Prioritizing global marine mammal habitats using density maps in place of range maps


R. Williams, Sea Mammal Research Unit, Scottish Oceans Inst., School of Biology, Univ. of St Andrews, KY16 8LB Scotland, UK. Present address of RW: Pearse Island (Box 193), Alert Bay, BC V0N 1A0, Canada. E-mail: rmcw@st-andrews.ac.uk


Despite lessons from terrestrial systems, conservation efforts in marine systems continue to focus on identifying priority sites for protection based on high species richness inferred from range maps. Range maps oversimplify spatial variability in animal distributions by assuming uniform distribution within range and de facto giving equal weight to critical and marginal habitats.

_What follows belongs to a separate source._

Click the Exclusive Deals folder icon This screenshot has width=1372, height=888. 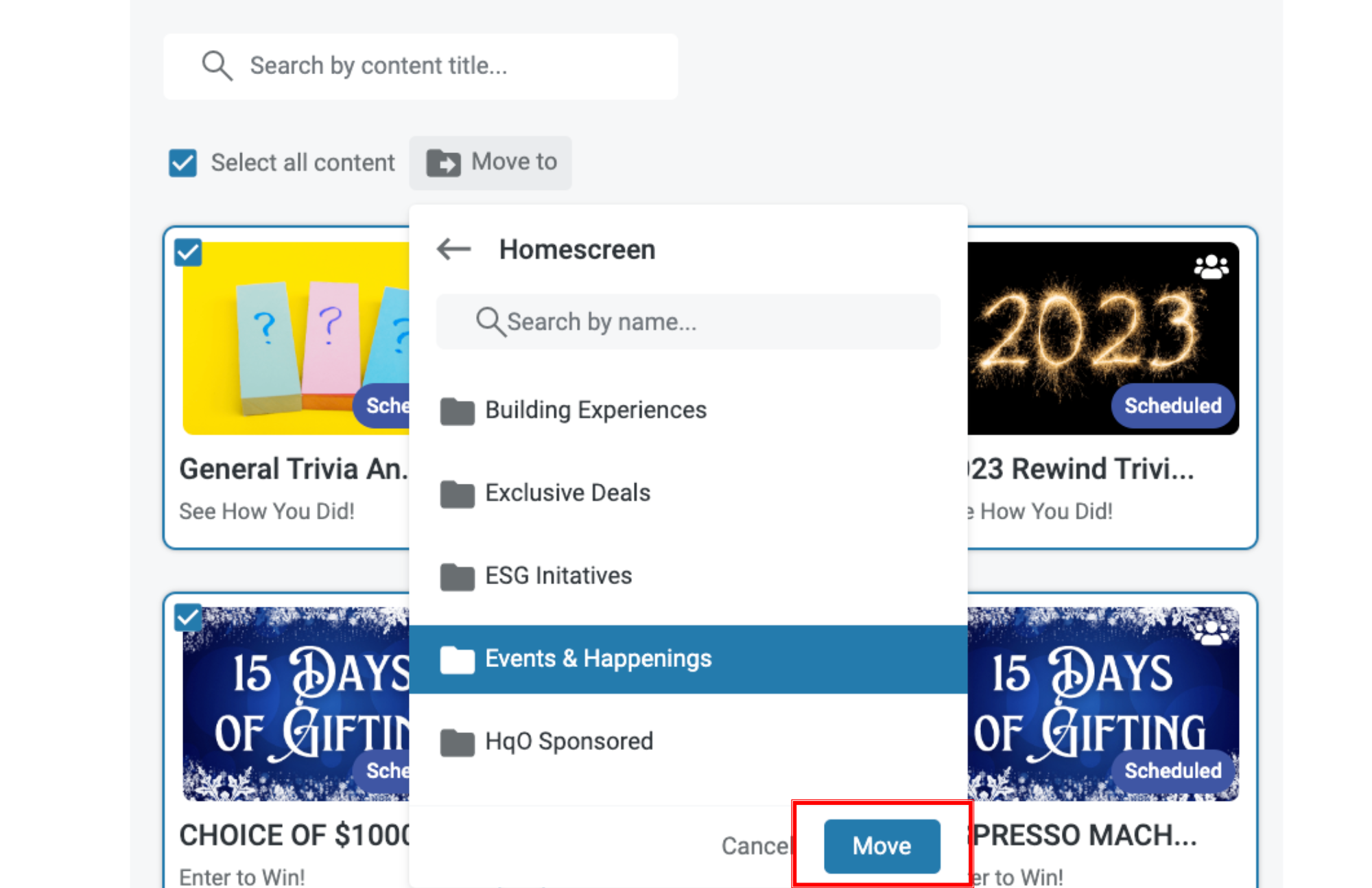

We used Marxan ver. 2.43 to compare species richness-based systematic reserve network solutions using information about marine mammal range and relative abundance. At a global scale, reserve network solutions were strongly sensitive to model inputs and assumptions. Solutions based on different input data overlapped by a third at most, with agreement as low as 10% in some cases. At a regional scale, species richness was inversely related to density, such that species richness hotspots excluded highest-density areas for all species. Based on these findings, we caution that species-richness estimates derived from range maps and used as input in conservation planning exercises may inadvertently lead to protection of largely marginal habitat.